PROBLEM TO SOLVE
Every line from the start of the listing below through the line that contains "Image resolution: width=640" is to be reproduced word for word.

####################

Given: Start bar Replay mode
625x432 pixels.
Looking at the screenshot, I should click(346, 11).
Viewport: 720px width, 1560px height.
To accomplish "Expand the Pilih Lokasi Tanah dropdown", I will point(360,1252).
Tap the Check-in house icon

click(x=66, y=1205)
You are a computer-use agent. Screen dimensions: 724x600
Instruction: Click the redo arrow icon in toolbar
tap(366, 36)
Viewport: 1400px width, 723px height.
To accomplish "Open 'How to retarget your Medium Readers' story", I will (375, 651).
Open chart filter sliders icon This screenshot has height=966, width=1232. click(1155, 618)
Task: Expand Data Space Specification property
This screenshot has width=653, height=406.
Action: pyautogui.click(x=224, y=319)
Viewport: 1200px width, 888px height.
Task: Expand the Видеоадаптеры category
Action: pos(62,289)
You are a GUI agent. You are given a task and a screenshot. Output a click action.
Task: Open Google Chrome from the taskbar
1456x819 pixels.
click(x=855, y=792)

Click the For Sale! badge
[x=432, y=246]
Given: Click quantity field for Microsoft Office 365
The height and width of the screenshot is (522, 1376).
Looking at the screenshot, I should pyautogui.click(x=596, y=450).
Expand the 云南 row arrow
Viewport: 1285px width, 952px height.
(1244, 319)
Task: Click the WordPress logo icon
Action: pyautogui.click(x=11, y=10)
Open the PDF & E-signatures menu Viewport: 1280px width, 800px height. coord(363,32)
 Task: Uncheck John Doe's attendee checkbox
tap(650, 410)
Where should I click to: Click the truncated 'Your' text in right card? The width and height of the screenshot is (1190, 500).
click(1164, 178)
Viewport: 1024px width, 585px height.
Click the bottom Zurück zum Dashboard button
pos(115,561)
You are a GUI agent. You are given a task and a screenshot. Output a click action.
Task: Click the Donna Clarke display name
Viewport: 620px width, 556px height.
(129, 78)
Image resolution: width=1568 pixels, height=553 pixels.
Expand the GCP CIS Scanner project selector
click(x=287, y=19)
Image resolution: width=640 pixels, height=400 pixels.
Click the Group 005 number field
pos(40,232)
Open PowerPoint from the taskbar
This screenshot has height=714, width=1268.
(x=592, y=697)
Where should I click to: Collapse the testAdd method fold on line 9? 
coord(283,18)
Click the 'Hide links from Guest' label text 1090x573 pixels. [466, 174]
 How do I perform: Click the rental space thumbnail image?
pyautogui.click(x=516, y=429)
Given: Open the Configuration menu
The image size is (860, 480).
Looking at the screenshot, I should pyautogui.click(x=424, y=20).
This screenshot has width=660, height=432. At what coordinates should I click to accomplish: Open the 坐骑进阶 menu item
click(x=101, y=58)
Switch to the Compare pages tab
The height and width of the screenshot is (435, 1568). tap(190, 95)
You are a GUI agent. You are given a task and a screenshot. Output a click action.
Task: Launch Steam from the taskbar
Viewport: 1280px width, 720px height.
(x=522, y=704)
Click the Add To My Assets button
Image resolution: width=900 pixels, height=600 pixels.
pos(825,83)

####################

RESULT OF THE EXERCISE
Given: Start bar Replay mode
625x432 pixels.
Looking at the screenshot, I should click(346, 11).
Viewport: 720px width, 1560px height.
To accomplish "Expand the Pilih Lokasi Tanah dropdown", I will point(360,1252).
Tap the Check-in house icon

click(x=66, y=1205)
You are a computer-use agent. Screen dimensions: 724x600
Instruction: Click the redo arrow icon in toolbar
tap(366, 36)
Viewport: 1400px width, 723px height.
To accomplish "Open 'How to retarget your Medium Readers' story", I will (375, 651).
Open chart filter sliders icon This screenshot has height=966, width=1232. click(1155, 618)
Task: Expand Data Space Specification property
This screenshot has width=653, height=406.
Action: pyautogui.click(x=224, y=319)
Viewport: 1200px width, 888px height.
Task: Expand the Видеоадаптеры category
Action: pos(62,289)
You are a GUI agent. You are given a task and a screenshot. Output a click action.
Task: Open Google Chrome from the taskbar
1456x819 pixels.
click(x=855, y=792)

Click the For Sale! badge
[x=432, y=246]
Given: Click quantity field for Microsoft Office 365
The height and width of the screenshot is (522, 1376).
Looking at the screenshot, I should pyautogui.click(x=596, y=450).
Expand the 云南 row arrow
Viewport: 1285px width, 952px height.
(1244, 319)
Task: Click the WordPress logo icon
Action: pyautogui.click(x=11, y=10)
Open the PDF & E-signatures menu Viewport: 1280px width, 800px height. coord(363,32)
 Task: Uncheck John Doe's attendee checkbox
tap(650, 410)
Where should I click to: Click the truncated 'Your' text in right card? The width and height of the screenshot is (1190, 500).
click(1164, 178)
Viewport: 1024px width, 585px height.
Click the bottom Zurück zum Dashboard button
pos(115,561)
You are a GUI agent. You are given a task and a screenshot. Output a click action.
Task: Click the Donna Clarke display name
Viewport: 620px width, 556px height.
(129, 78)
Image resolution: width=1568 pixels, height=553 pixels.
Expand the GCP CIS Scanner project selector
click(x=287, y=19)
Image resolution: width=640 pixels, height=400 pixels.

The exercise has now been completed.